Quito. È un tranquillo sabato pomeriggio, il solito acquazzone pomeridiano colpisce la città capitale del Paese. Gli abitanti si affrettano a tornare verso casa o cercano un momentaneo riparo nei locali; poi, improvvisamente, la terra inizia a tremare, a circa 170 chilometri da Quito, sulla costa settentrionale, una delle aree più turistiche del Paese: un potente sisma sta distruggendo ogni cosa.

 

A Quito le porte iniziano a sbattere, i vetri delle finestre si rompono, i lampadari oscillano pericolosamente, la gente inizia a riversarsi in strada, si sentono grida di paura e pianti. «Ho visto un palo della luce ruotare su se stesso, poi, non riuscendo più a sostenere il suo stesso peso, crollare mancando di qualche centimetro una donna che si trovava sul marciapiede», così ricorda quegli attimi di paura Anna, una ragazza di Roma che attualmente lavora a Quito come volontaria Focsiv (Federazione degli organismi cristiani Servizio internazionale volontario), presso l’Unión de Afectados por Chevron-Texaco.
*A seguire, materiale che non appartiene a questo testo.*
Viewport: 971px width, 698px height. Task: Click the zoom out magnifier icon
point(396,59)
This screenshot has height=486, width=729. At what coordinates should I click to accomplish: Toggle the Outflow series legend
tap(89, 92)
Proprio quel 16 aprile, i suoi colleghi erano partiti per passare il fine settimana sulla costa.

 

Nella città vige il panico, le linee telefoniche sono interrotte ed è impossibile contattare chi si trova nelle zone più colpite; è soprattutto grazie ai social network che arrivano le prime tragiche informazioni: alcuni villaggi sono completamente distrutti, i servizi di base interrotti, cresce la paura per quello che sta accadendo e che potrà accadere nelle ore successive. Dal Centro di controllo tsunami del Pacifico viene dato l’allarme per il rischio mareggiate (poi fortunatamente ritirato), ma ad alcuni abitanti sulla costa viene chiesto di abbandonare le proprie case.

 

Passato il primo momento di smarrimento, il Paese si è messo subito in moto per aiutare le zone colpite. A Quito i danni sono contenuti, ma sulla costa mancano cibo, acqua, medicinali e beni di prima necessità. Sono migliaia gli sfollati che non hanno rifugio e i centri di accoglienza non riescono a contenere tutti i bisognosi; le condizioni igieniche peggiorano ma soprattutto c’è bisogno di acqua potabile e di sistemi di depurazione per evitare la diffusione di epidemie. Le squadre di soccorso, provenienti anche dai paesi vicini, continuano a scavare per tirare fuori dalle macerie i corpi ancora intrappolati; inizia la corsa agli aiuti umanitari, sono migliaia i volontari che si sono attivati, ma insieme alla solidarietà nel Paese vige anche il caos.

 

Sui social arrivano informazioni che dirottano gli aiuti dove non ce n'è bisogno, i ragazzi che arrivano sulla costa sono pieni di speranza e di buona volontà, ma anche inesperti, e per questo rimangono coinvolti in violenze e a rischio epidemie, gravando ancora di più sui servizi già scarsi. A Quito, la popolazione si è attivata fin da subito: «Nei vari centri di raccolta – racconta Anna – passiamo ore e ore a preparare casse di viveri, medicinali e coperte che fisicamente carichiamo su degli elicotteri che partono verso le zone colpite, lavoriamo fianco a fianco ai cittadini ecuadoriani, condividiamo con loro la sofferenza per le vittime e il coraggio di voltare pagina».

 

Ma la paura più grande è per quello che accadrà dopo, quando i volontari da migliaia diventeranno poche decine e i riflettori occidentali si spegneranno sull’Ecuador. Il Paese allora dovrà rialzarsi e cavarsela da solo: «Sarà in questo momento che andremo nelle aree più colpite – continua Anna – per impegnarci a supportare la ricrescita di aree, famiglie e attività distrutte; faremo così la nostra parte come cooperanti per lo sviluppo, aiutando il Paese nella rinascita post-sisma».